** Task instructions **
Starting at the line that contains "Task: Click the info", write out every line through the end of the records exactly as it stands, and leave out all pictures.

[Pixel coordinate grounding data]
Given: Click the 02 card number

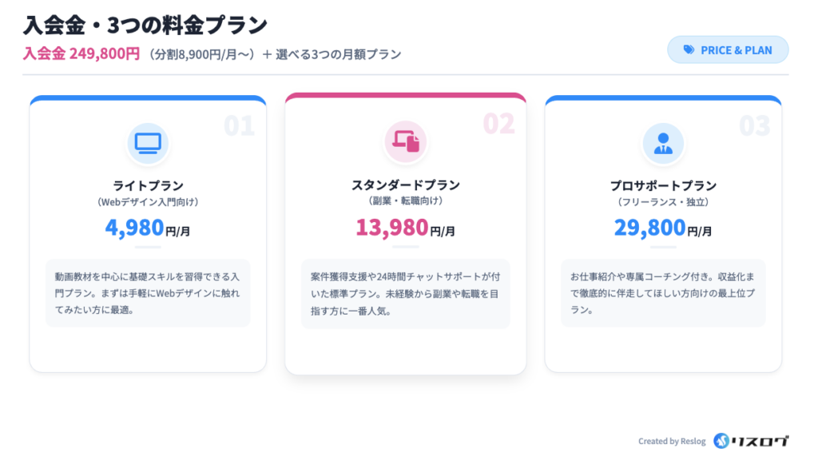Looking at the screenshot, I should point(498,125).
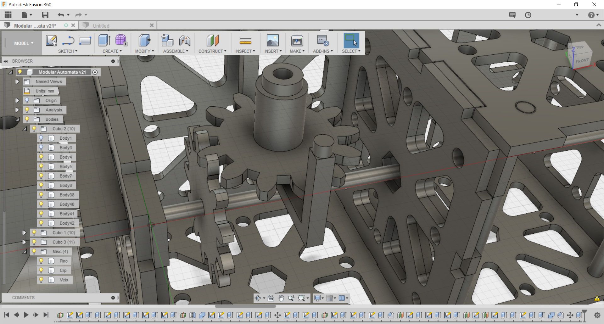Click the Joint icon in Assemble
Image resolution: width=604 pixels, height=324 pixels.
tap(185, 41)
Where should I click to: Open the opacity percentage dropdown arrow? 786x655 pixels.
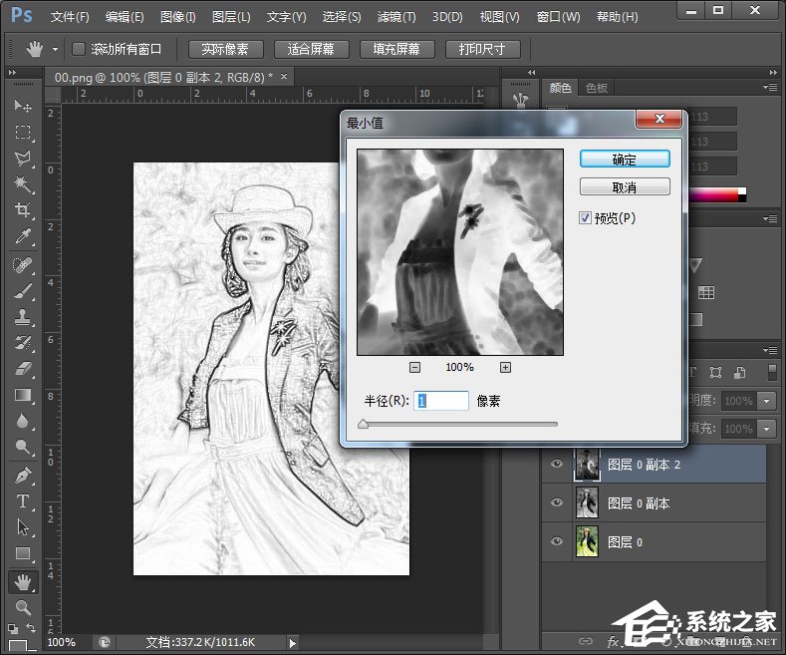click(x=766, y=401)
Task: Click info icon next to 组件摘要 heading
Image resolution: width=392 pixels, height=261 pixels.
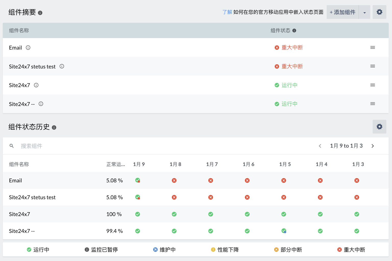Action: (40, 13)
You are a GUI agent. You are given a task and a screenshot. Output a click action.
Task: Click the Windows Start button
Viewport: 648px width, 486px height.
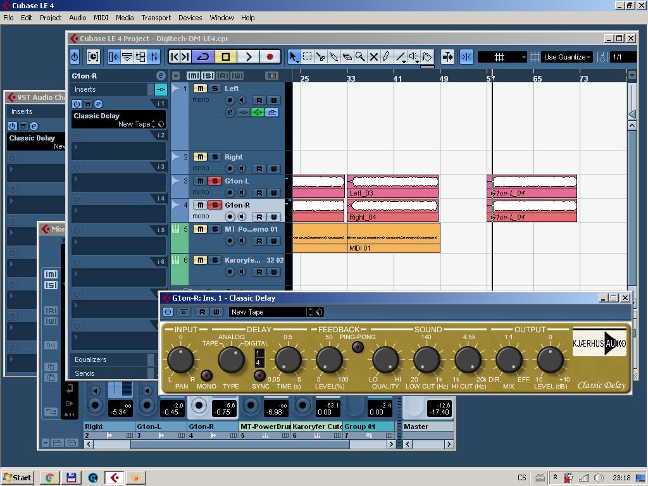[x=18, y=477]
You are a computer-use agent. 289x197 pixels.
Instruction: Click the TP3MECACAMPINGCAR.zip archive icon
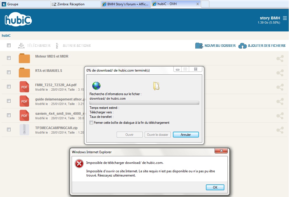click(24, 130)
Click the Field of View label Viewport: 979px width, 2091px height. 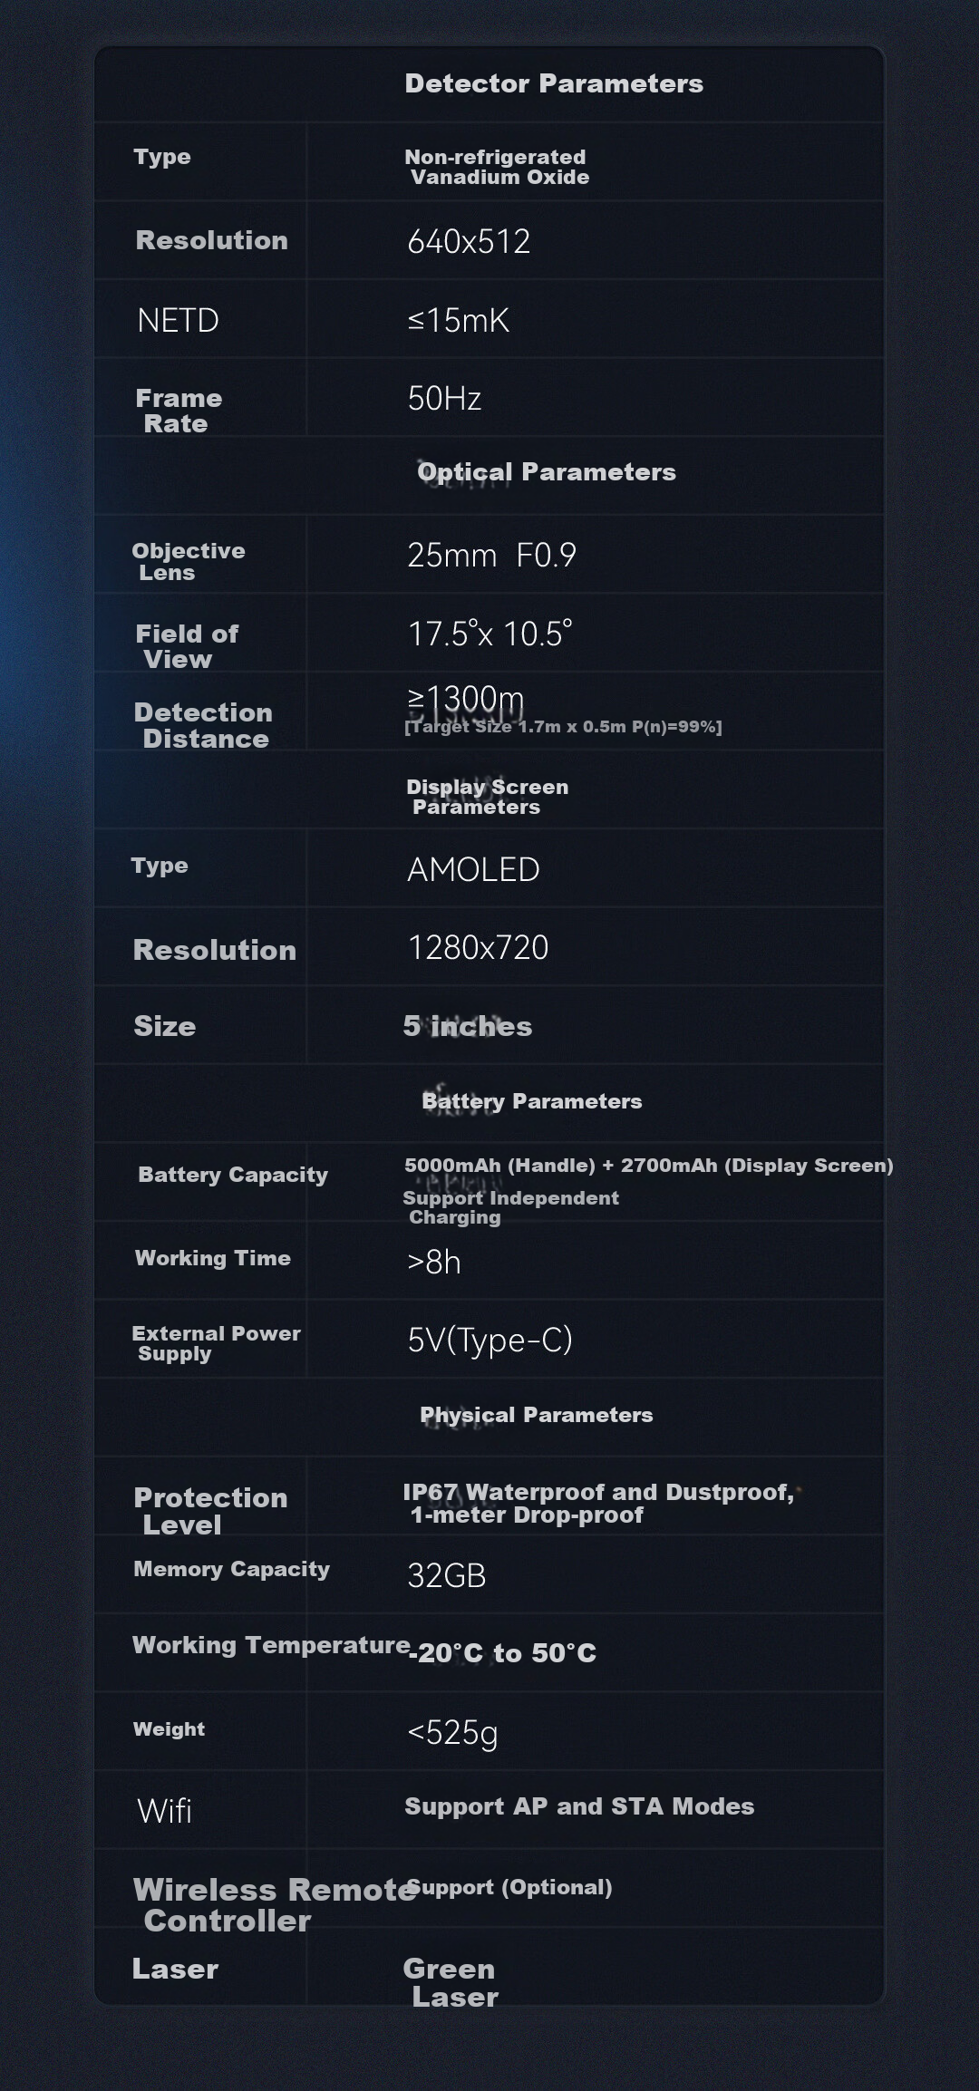tap(187, 646)
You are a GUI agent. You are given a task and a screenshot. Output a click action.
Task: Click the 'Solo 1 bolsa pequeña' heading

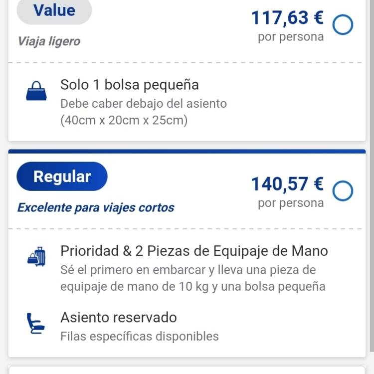click(x=130, y=85)
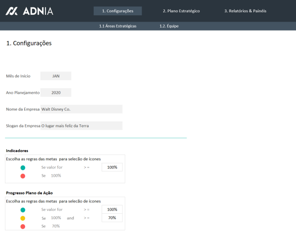
Task: Select the Mês de Início JAN field
Action: click(x=56, y=76)
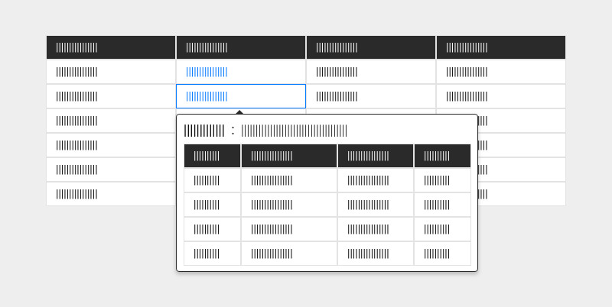The height and width of the screenshot is (307, 612).
Task: Click third-row third-column cell in popover table
Action: 368,229
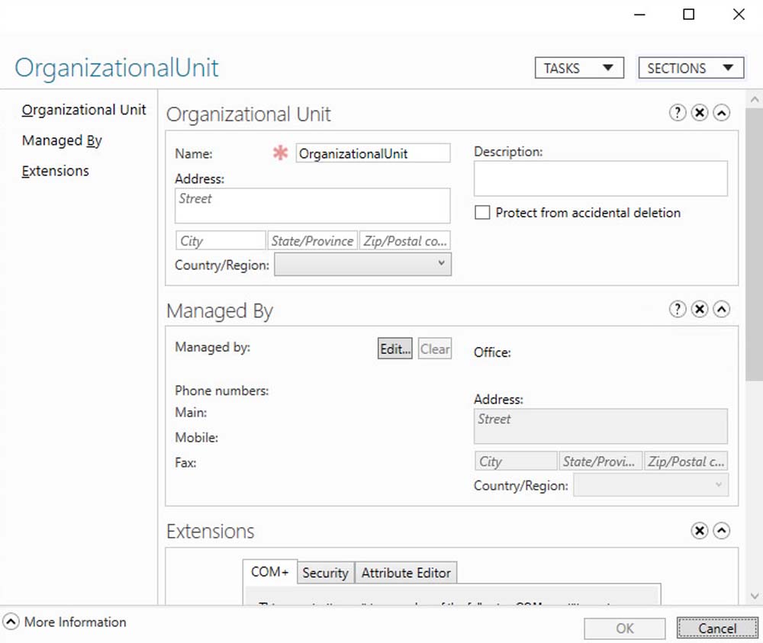Open the SECTIONS dropdown menu
The height and width of the screenshot is (643, 763).
point(691,68)
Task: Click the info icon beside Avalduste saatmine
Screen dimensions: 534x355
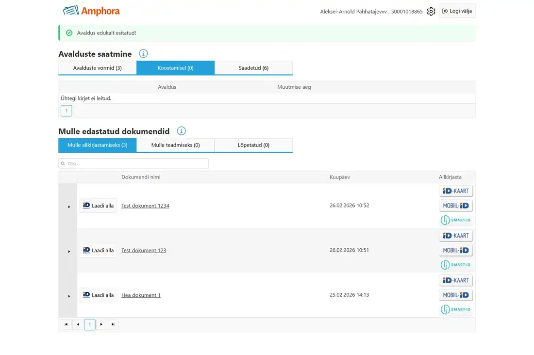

** Expected answer **
Task: Click the info icon beside Avalduste saatmine
Screen dimensions: 534x355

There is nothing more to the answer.